Once comfortably (as much as you can be) seated, take a breath, gather your senses, and pull a five pound bill (if you have it) out and tap the person in front of you. Tell the person your destination, and watch the microbus magic happen--your money will be passed diligently up to the front of the bus, where the driver will make the appropriate change (if applicable), and send the change back the same way the original fare came up.
If you are fortunate and able to board a microbus at its origin stop, you will need to wait for all its seats to fill before it will depart, but you will get to see the fare-paying process from the start. It is amazing that people on microbuses are able to keep track of everyone’s money, who needs what change, and do it all while cramped into a speeding van-turned-bus.
When it is time to get off, like the public buses, try saying “All-uh gamb”. The other riders should then part to let you out, and some may even get off the bus to let you out and then scramble back on before the driver zooms away. Slide open the door if it isn’t already open, hop out, and try to close the door if you can.
Large privately-run buses
The last two types of buses are not as common, but still good to know about for the Egypt adventurer who wants to try all that public transportation has to offer.
Cairo allows some private drivers to operate private buses on fixed routes and pick up the public and collect set fares, even though their buses are not run through the Cairo Transit Authority. These buses will often be the same type of buses as the green/blue public buses, but they will be painted white, red, or some other color that distinguishes them as privately-run buses.
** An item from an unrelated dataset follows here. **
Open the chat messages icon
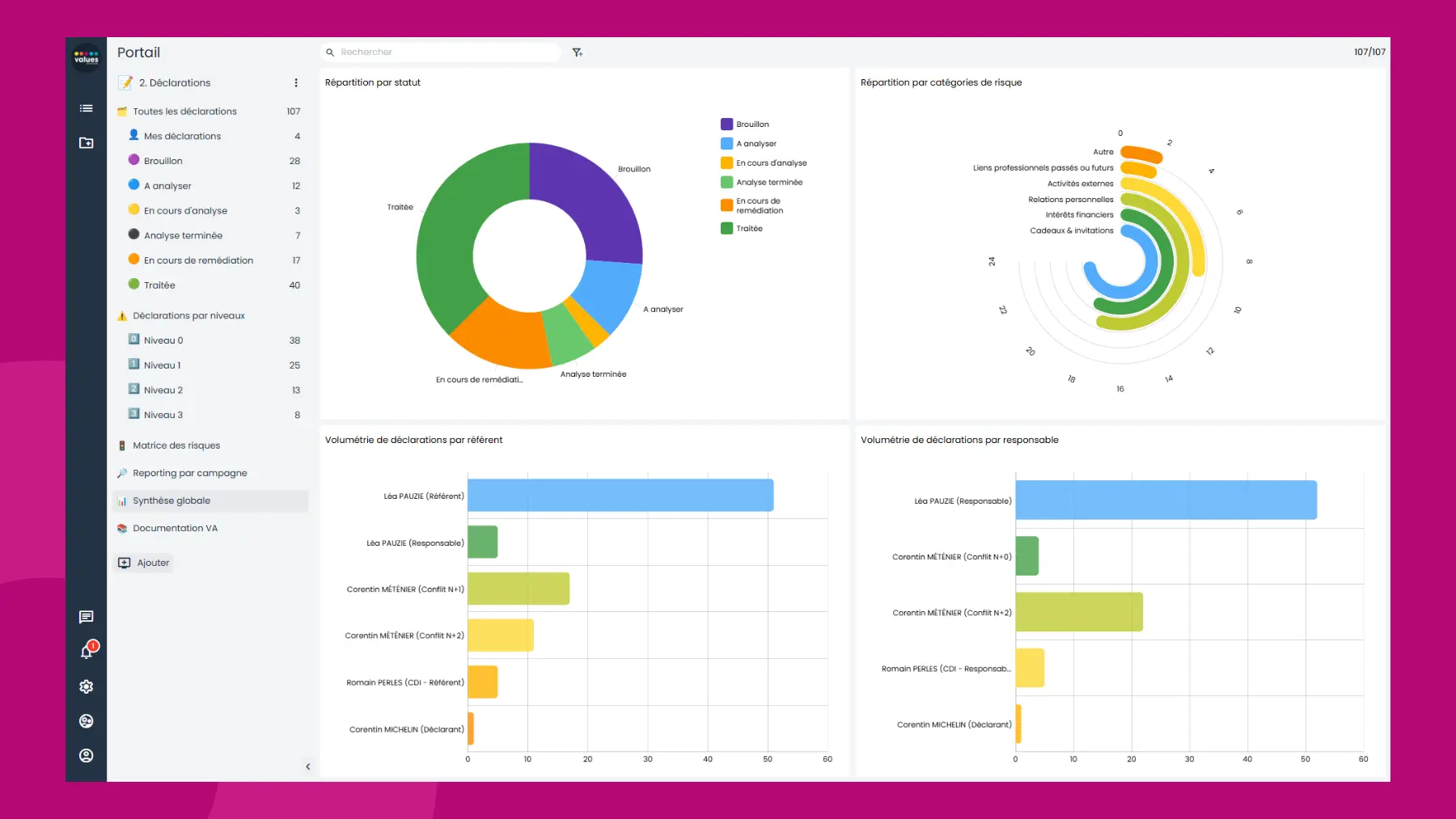This screenshot has height=819, width=1456. click(x=86, y=617)
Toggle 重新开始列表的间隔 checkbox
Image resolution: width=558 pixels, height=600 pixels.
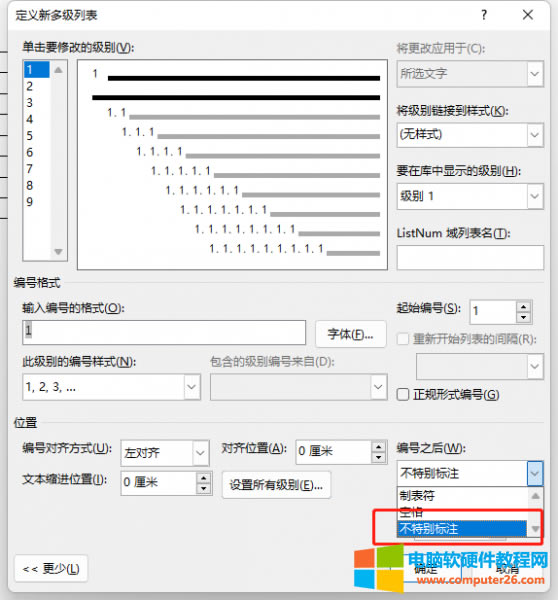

They also will not have any signage displaying route numbers or stops.
Catch these buses the same way you would catch a large public bus or microbus. During busy times these buses will often have a young boy hanging out the door shouting the destination and soliciting riders. This boy will also collect everyone’s fare, which is paid as you get off the bus.
Get off the same way you would a large public bus, by walking to the front door and asking to disembark. Pay the bus driver (if there is no boy collecting fares) or the boy at the door as you step down.
Suzukis
Suzuki buses are the exact same as microbuses in terms of how to get on/off, how fares are paid, and etiquette. Suzukis will run routes that microbuses cannot, often because the routes feature very narrow streets. A route I often use Suzuki buses on is the journey from the metro station at Attaba to Islamic Cairo and Khan el-Khalilii Bazaar.
Only thing that might surprise you about a Suzuki is how to get into the back seat. At first, seemingly blocked off, the back seat is accessible by lifting up one of the bucket seats right in front of the back. Voila! Do this move to crawl to the back of a Suzuki, and you will be seen as a true Egyptian.
We hope that these tips will help and encourage you to try taking buses in Cairo.
Taking the bus, especially microbuses, can be such an exciting and rewarding part of your trip! Remember, despite how weird or different it may feel to use public transit in Cairo, just take a deep breath, summon some courage, and jump on!